The response should hold each line from the entries below where "computer" is found.

****************

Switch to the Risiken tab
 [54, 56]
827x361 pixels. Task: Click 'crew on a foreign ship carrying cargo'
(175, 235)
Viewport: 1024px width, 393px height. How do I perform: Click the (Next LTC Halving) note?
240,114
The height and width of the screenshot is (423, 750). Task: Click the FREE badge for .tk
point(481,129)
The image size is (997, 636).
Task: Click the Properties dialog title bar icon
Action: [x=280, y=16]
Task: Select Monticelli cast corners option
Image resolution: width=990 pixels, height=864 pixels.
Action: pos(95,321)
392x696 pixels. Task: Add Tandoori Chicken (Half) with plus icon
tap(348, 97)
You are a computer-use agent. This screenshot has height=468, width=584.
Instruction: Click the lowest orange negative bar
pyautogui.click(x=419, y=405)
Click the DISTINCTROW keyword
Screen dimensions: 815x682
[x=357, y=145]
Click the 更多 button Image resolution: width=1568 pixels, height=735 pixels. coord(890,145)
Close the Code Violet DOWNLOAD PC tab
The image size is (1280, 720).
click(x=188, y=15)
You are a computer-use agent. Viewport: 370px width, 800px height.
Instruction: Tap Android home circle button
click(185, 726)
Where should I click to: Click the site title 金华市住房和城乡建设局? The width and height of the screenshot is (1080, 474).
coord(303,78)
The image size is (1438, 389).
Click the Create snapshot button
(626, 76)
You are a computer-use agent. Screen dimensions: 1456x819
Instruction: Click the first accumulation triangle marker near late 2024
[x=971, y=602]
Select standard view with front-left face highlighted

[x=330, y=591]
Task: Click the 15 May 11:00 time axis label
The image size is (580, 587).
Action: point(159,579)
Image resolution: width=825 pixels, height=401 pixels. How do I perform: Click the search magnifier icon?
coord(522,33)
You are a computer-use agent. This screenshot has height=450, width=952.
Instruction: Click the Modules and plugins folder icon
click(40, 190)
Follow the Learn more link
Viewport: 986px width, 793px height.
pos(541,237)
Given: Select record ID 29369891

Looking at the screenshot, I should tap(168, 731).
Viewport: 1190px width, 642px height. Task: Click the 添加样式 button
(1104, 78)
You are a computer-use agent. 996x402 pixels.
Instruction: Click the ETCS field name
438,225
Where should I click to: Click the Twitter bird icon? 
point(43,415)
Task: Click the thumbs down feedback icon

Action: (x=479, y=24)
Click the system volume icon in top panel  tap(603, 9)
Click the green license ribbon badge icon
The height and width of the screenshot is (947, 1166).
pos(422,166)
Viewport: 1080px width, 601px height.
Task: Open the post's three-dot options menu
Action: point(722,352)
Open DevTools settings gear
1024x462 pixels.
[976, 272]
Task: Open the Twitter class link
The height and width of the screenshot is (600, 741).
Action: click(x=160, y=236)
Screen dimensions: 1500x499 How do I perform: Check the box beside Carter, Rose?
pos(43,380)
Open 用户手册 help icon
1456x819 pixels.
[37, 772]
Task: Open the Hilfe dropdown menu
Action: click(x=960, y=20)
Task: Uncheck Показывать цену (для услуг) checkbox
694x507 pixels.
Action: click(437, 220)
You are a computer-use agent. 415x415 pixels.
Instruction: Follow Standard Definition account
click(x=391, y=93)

****************

> **Expected answer**:
You are a computer-use agent. This screenshot has height=468, width=584.
You are a computer-use agent. Viewport: 370px width, 800px height.
You are a computer-use agent. Screen dimensions: 1456x819
You are a computer-use agent. This screenshot has height=450, width=952.
You are a computer-use agent. 996x402 pixels.
You are a computer-use agent. 415x415 pixels.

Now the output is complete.